Every record must be copied out exactly.

┄┄┄┄┄┄┄┄┄┄┄┄┄┄┄┄┄┄┄┄

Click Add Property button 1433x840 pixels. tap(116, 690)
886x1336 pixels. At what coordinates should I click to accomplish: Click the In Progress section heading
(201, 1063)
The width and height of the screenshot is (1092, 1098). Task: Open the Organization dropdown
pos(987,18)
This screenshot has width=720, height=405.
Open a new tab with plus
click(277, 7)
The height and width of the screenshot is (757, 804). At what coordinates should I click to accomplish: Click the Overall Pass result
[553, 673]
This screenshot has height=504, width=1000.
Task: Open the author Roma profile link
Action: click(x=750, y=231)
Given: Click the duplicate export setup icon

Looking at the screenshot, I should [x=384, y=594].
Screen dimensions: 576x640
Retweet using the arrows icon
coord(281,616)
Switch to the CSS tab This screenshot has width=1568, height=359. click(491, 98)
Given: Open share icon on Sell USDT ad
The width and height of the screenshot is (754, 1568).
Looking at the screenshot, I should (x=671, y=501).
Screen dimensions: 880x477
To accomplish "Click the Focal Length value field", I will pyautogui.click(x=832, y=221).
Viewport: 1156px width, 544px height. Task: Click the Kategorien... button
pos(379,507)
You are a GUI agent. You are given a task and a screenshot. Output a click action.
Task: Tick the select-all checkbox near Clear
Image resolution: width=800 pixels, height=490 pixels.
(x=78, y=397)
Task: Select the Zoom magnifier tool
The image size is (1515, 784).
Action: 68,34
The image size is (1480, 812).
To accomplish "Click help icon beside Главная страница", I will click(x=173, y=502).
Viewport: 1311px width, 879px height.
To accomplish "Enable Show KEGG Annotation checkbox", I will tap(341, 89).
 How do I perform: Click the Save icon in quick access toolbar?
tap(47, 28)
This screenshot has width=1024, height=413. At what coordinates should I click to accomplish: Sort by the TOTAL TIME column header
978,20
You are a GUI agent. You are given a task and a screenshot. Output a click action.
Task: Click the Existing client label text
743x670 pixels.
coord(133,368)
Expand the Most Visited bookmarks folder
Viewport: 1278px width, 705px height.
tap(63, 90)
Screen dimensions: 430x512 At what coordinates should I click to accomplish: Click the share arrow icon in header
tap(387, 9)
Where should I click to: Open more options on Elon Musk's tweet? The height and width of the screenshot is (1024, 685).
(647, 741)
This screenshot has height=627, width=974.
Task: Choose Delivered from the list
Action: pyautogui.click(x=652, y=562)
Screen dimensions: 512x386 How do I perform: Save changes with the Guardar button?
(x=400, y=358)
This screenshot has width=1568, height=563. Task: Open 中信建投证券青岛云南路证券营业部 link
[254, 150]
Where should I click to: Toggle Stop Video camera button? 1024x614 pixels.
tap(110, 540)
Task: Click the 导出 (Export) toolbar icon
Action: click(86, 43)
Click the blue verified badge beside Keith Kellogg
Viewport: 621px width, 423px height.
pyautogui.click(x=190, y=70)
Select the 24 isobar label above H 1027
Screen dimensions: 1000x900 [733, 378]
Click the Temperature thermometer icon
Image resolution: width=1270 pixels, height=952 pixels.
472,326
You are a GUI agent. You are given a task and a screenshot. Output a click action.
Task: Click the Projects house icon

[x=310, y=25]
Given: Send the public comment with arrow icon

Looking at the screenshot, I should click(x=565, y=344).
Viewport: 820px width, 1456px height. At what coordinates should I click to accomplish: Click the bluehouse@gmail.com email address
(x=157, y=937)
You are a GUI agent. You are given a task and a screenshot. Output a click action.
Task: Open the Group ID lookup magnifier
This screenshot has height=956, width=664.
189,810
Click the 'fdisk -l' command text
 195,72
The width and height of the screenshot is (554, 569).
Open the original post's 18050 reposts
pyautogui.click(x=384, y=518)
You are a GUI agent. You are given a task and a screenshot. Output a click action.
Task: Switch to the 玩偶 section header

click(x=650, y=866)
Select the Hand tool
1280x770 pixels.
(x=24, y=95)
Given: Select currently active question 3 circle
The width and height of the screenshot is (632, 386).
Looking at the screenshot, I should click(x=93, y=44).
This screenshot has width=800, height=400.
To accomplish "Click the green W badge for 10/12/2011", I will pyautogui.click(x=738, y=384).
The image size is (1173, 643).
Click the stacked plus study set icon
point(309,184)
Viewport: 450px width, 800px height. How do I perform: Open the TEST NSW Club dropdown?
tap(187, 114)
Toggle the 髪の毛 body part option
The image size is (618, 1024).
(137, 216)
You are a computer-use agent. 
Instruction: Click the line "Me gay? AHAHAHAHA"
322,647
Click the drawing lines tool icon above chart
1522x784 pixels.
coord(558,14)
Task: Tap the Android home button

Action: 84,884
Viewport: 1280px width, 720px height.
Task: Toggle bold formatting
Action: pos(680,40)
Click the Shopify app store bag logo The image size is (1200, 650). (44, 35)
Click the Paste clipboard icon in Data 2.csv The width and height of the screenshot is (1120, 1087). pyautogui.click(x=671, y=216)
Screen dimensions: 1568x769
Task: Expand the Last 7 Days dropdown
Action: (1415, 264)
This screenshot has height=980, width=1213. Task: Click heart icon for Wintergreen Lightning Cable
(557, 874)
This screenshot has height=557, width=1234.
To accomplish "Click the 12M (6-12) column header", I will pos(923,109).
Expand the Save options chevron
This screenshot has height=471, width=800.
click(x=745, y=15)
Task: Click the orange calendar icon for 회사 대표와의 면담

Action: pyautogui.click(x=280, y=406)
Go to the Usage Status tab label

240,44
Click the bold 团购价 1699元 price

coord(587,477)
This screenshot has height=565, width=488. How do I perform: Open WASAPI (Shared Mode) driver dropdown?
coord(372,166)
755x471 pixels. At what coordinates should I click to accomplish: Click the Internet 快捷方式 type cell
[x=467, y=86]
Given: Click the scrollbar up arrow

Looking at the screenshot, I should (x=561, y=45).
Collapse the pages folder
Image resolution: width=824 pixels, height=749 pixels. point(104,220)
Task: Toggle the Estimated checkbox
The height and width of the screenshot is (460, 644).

┄┄┄┄┄┄┄┄┄┄┄┄┄┄┄┄┄┄┄┄

» **Your response**:
Click Add Property button 1433x840 pixels. tap(116, 690)
886x1336 pixels. At what coordinates should I click to accomplish: Click the In Progress section heading
(201, 1063)
The width and height of the screenshot is (1092, 1098). Task: Open the Organization dropdown
pos(987,18)
This screenshot has width=720, height=405.
Open a new tab with plus
click(277, 7)
The height and width of the screenshot is (757, 804). At what coordinates should I click to accomplish: Click the Overall Pass result
[553, 673]
This screenshot has height=504, width=1000.
Task: Open the author Roma profile link
Action: click(x=750, y=231)
Given: Click the duplicate export setup icon

Looking at the screenshot, I should [x=384, y=594].
Screen dimensions: 576x640
Retweet using the arrows icon
coord(281,616)
Switch to the CSS tab This screenshot has width=1568, height=359. click(491, 98)
Given: Open share icon on Sell USDT ad
The width and height of the screenshot is (754, 1568).
Looking at the screenshot, I should (x=671, y=501).
Screen dimensions: 880x477
To accomplish "Click the Focal Length value field", I will pyautogui.click(x=832, y=221).
Viewport: 1156px width, 544px height. Task: Click the Kategorien... button
pos(379,507)
You are a GUI agent. You are given a task and a screenshot. Output a click action.
Task: Tick the select-all checkbox near Clear
Image resolution: width=800 pixels, height=490 pixels.
(x=78, y=397)
Task: Select the Zoom magnifier tool
The image size is (1515, 784).
Action: 68,34
The image size is (1480, 812).
To accomplish "Click help icon beside Главная страница", I will click(x=173, y=502).
Viewport: 1311px width, 879px height.
To accomplish "Enable Show KEGG Annotation checkbox", I will tap(341, 89).
 How do I perform: Click the Save icon in quick access toolbar?
tap(47, 28)
This screenshot has width=1024, height=413. At what coordinates should I click to accomplish: Sort by the TOTAL TIME column header
978,20
You are a GUI agent. You are given a task and a screenshot. Output a click action.
Task: Click the Existing client label text
743x670 pixels.
coord(133,368)
Expand the Most Visited bookmarks folder
Viewport: 1278px width, 705px height.
tap(63, 90)
Screen dimensions: 430x512 At what coordinates should I click to accomplish: Click the share arrow icon in header
tap(387, 9)
Where should I click to: Open more options on Elon Musk's tweet? The height and width of the screenshot is (1024, 685).
(647, 741)
This screenshot has height=627, width=974.
Task: Choose Delivered from the list
Action: pyautogui.click(x=652, y=562)
Screen dimensions: 512x386 How do I perform: Save changes with the Guardar button?
(x=400, y=358)
This screenshot has width=1568, height=563. Task: Open 中信建投证券青岛云南路证券营业部 link
[254, 150]
Where should I click to: Toggle Stop Video camera button? 1024x614 pixels.
tap(110, 540)
Task: Click the 导出 (Export) toolbar icon
Action: click(86, 43)
Click the blue verified badge beside Keith Kellogg
Viewport: 621px width, 423px height.
pyautogui.click(x=190, y=70)
Select the 24 isobar label above H 1027
Screen dimensions: 1000x900 [733, 378]
Click the Temperature thermometer icon
Image resolution: width=1270 pixels, height=952 pixels.
472,326
You are a GUI agent. You are given a task and a screenshot. Output a click action.
Task: Click the Projects house icon

[x=310, y=25]
Given: Send the public comment with arrow icon

Looking at the screenshot, I should click(x=565, y=344).
Viewport: 820px width, 1456px height. At what coordinates should I click to accomplish: Click the bluehouse@gmail.com email address
(x=157, y=937)
You are a GUI agent. You are given a task and a screenshot. Output a click action.
Task: Open the Group ID lookup magnifier
This screenshot has height=956, width=664.
189,810
Click the 'fdisk -l' command text
 195,72
The width and height of the screenshot is (554, 569).
Open the original post's 18050 reposts
pyautogui.click(x=384, y=518)
You are a GUI agent. You are given a task and a screenshot. Output a click action.
Task: Switch to the 玩偶 section header

click(x=650, y=866)
Select the Hand tool
1280x770 pixels.
(x=24, y=95)
Given: Select currently active question 3 circle
The width and height of the screenshot is (632, 386).
Looking at the screenshot, I should click(x=93, y=44).
This screenshot has width=800, height=400.
To accomplish "Click the green W badge for 10/12/2011", I will pyautogui.click(x=738, y=384).
The image size is (1173, 643).
Click the stacked plus study set icon
point(309,184)
Viewport: 450px width, 800px height. How do I perform: Open the TEST NSW Club dropdown?
tap(187, 114)
Toggle the 髪の毛 body part option
The image size is (618, 1024).
(137, 216)
You are a computer-use agent. 
Instruction: Click the line "Me gay? AHAHAHAHA"
322,647
Click the drawing lines tool icon above chart
1522x784 pixels.
coord(558,14)
Task: Tap the Android home button

Action: 84,884
Viewport: 1280px width, 720px height.
Task: Toggle bold formatting
Action: pos(680,40)
Click the Shopify app store bag logo The image size is (1200, 650). (44, 35)
Click the Paste clipboard icon in Data 2.csv The width and height of the screenshot is (1120, 1087). pyautogui.click(x=671, y=216)
Screen dimensions: 1568x769
Task: Expand the Last 7 Days dropdown
Action: (1415, 264)
This screenshot has height=980, width=1213. Task: Click heart icon for Wintergreen Lightning Cable
(557, 874)
This screenshot has height=557, width=1234.
To accomplish "Click the 12M (6-12) column header", I will pos(923,109).
Expand the Save options chevron
This screenshot has height=471, width=800.
click(x=745, y=15)
Task: Click the orange calendar icon for 회사 대표와의 면담

Action: pyautogui.click(x=280, y=406)
Go to the Usage Status tab label

240,44
Click the bold 团购价 1699元 price

coord(587,477)
This screenshot has height=565, width=488. How do I perform: Open WASAPI (Shared Mode) driver dropdown?
coord(372,166)
755x471 pixels. At what coordinates should I click to accomplish: Click the Internet 快捷方式 type cell
[x=467, y=86]
Given: Click the scrollbar up arrow

Looking at the screenshot, I should (x=561, y=45).
Collapse the pages folder
Image resolution: width=824 pixels, height=749 pixels. point(104,220)
Task: Toggle the Estimated checkbox
The height and width of the screenshot is (460, 644).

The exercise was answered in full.